Across Don’t Worry Darling’s captivatingly silly press tour, one quote has perhaps stood out above all others as a slice of summative bunkum – Harry Styles describing the film, his second after a more anonymous appearance in Dunkirk, as notable because it’s a movie that is a movie. Imagine my surprise to find out that he was exactly right – the best thing about Don’t Worry Darling is, ultimately, that it’s a movie. There is a very easily imaginable world where this twisty but empty story ended up on TV, stretching its deeply unsatisfying central mystery out to 10 (or more) episodes. Fret not, Don’t Worry Darling does give you all the answers within two hours – it’s just unlikely that you’ll like them very much.

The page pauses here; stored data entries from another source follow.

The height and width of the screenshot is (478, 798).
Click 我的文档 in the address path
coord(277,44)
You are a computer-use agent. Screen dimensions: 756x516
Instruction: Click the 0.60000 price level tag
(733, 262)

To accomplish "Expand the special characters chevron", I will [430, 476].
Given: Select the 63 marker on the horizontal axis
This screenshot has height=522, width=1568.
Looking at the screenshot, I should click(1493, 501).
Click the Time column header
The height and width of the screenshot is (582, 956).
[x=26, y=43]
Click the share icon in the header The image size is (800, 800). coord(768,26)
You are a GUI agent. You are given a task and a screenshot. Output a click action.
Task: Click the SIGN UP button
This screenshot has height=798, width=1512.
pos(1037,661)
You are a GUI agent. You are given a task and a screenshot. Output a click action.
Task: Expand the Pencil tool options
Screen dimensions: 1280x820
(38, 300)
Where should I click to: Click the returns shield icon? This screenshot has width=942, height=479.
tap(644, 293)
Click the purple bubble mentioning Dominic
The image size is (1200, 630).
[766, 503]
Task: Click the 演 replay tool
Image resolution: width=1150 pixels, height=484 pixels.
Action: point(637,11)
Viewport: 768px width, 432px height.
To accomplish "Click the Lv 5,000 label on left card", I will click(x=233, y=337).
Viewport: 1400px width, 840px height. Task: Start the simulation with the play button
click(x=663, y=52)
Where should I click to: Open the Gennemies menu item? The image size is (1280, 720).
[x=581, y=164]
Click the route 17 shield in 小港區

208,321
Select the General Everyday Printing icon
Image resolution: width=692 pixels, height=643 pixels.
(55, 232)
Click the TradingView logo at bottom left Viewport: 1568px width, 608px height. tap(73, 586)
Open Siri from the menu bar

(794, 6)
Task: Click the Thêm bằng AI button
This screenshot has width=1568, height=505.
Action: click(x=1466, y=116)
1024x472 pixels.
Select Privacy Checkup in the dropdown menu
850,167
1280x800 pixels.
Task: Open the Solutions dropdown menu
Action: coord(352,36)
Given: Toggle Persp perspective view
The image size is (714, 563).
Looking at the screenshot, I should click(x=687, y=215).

As anyone who’s seen the trailers could have guessed, the ‘50s-style community at the heart of Don’t Worry Darling is harbouring some dark secrets, but their uncovering is the weakest part of the whole film, dragging down a story that was already unremarkable. It starts interestingly enough, as perfect housewife Alice (Florence Pugh) begins to suspect that the company town of Victory is not the idyll it claims to be and that maybe it, and her loving husband Jack (Styles), are traps from which she needs to escape.
As with any ‘mystery box’ story, it’s in the guessing that the most fun is to be had. The men of the town all work vague and technical jobs at a secretive site in the middle of a desert a few miles out of town, inexplicable earthquakes rock the neighbourhood, and a plane crash seems to go entirely unnoticed by everyone but Alice. It could be a potent set-up, and exploring the world of Victory is fun at first – Wilde handles the step up in terms of scale and budget from Booksmart with great aplomb – but don’t try too hard to piece everything together; the mostly leaden script from Katie Silberman sure doesn’t.
As we barrel towards the conclusion, reveals start flooding in, almost all of which either; don’t make sense, simply raise more questions, or fail to resolve earlier mysteries. For a film with a more richly built world, this feeble ending would still detract but might not be as fatal – Don’t Worry Darling is built from the ground up as a conspiracy to solve and as an attempt to reckon with both the permanent and more trend-based faces of misogyny, and it fails to do so with any sort of verve.
Though Wilde’s stylistic sensibilities work to great effect here – the visuals are great, with precision and ambition in the costuming, production design, and location work, while the urgent and anxious score is a highlight – the ability to command great performances that she had in Booksmart seems to have vanished. Styles, thanks mostly to his sheer celebrity status, is the easy target here, and he’s not very good (getting rid of Shia LaBeouf was both a moral and practical necessity, but someone like Evan Peters could have brought far more of the requisite danger to the role), but he’s far from the worst offender.
The vast majority of the ensemble give feeble performances, from Wilde herself as Alice’s prickly best friend bunny to Nick Kroll, miscast as a fervent true believer in the shadowy Victory project, while Gemma Chan is simply awful as Shelley, the imperious wife of Victory’s founder / cult-like leader Frank. Frank is played by Chris Pine, who you might assume to be a saving grace, but Pine mostly looks bored, and his initially pivotal role fades, counterintuitively, into the background as the plot progresses.
It’s up to Pugh, then, to save the film from itself and, to no great surprise, she almost manages it as a woman fighting back against industrial-grade misogyny, gaslighting, and male entitlement. It’s another in a long line of great performances from one the best young actors working today – not quite on a par with her very best work in, say, Lady Macbeth or Little Women but still a true movie star display, the only consistently convincing element in the entire film.
Both as a directorial follow-up to the magical Booksmart and as a big-budget studio thriller not based on any sort of existing IP, I went into Don’t Worry Darling with high hopes and good will, but I’d be hard pressed to think of a more purely disappointing film so far this year. In its stylish emptiness, wasted potential, nonsensical ending, and shallow analyses of sexism, the film it called to my mind most was Edgar Wright’s Last Night in Soho, another woeful let-down. To any directors who still have the clout to get ambitious, original stuff made; films like this are few and far between, let’s at least make them good when they are allowed out of the gates.